You can, using the chain rule - since x and theta are both functions of t.

Originally Posted by ipokeyou
and also if $\displaystyle x = 300$ then cant we just sub this into the above equation?
Yes, to find theta for x = 300. Sub into the differentiated equation to find dx/dt for x = 300 and d theta / dt = 2 pi / 10.

Originally Posted by ipokeyou
yes i have done similar questions. but i dont really understand what the diagram means...
Use whatever you can...

8. Originally Posted by ipokeyou
yes i have done similar questions. but i dont really understand what the diagram means...
If you understand problems involving related rates, then you ought to understand how the chain rule is used. So substitute the things told to you in this thread into the 'formula' I gave in my previous post.

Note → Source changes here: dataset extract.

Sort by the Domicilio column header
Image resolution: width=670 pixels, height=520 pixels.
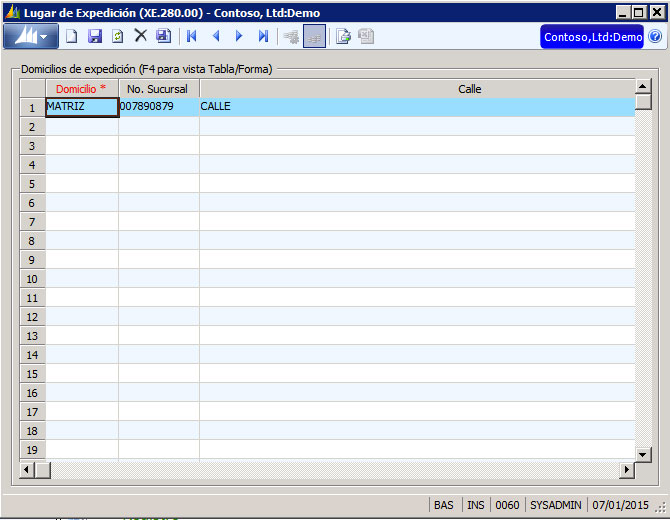[x=81, y=89]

9. Originally Posted by ipokeyou
how do i take the time derivative? because you cant differentiate
$\displaystyle \theta = \arctan\left(\frac{x}{180}\right)$
with respect to t?
sure you can ...

$\displaystyle \frac{d}{dt}\left[\theta = \arctan\left(\frac{x}{180}\right)\right]$

$\displaystyle \frac{d\theta}{dt} = \frac{\frac{1}{180}}{1 + \left(\frac{x}{180}\right)^2} \cdot \frac{dx}{dt}$

10. Originally Posted by skeeter
sure you can ...

$\displaystyle \frac{d}{dt}\left[\theta = \arctan\left(\frac{x}{180}\right)\right]$

$\displaystyle \frac{d\theta}{dt} = \frac{\frac{1}{180}}{1 + \left(\frac{x}{180}\right)^2} \cdot \frac{dx}{dt}$
oh. that's what i did. but i thought it was wrong... sorry about that. but thanks!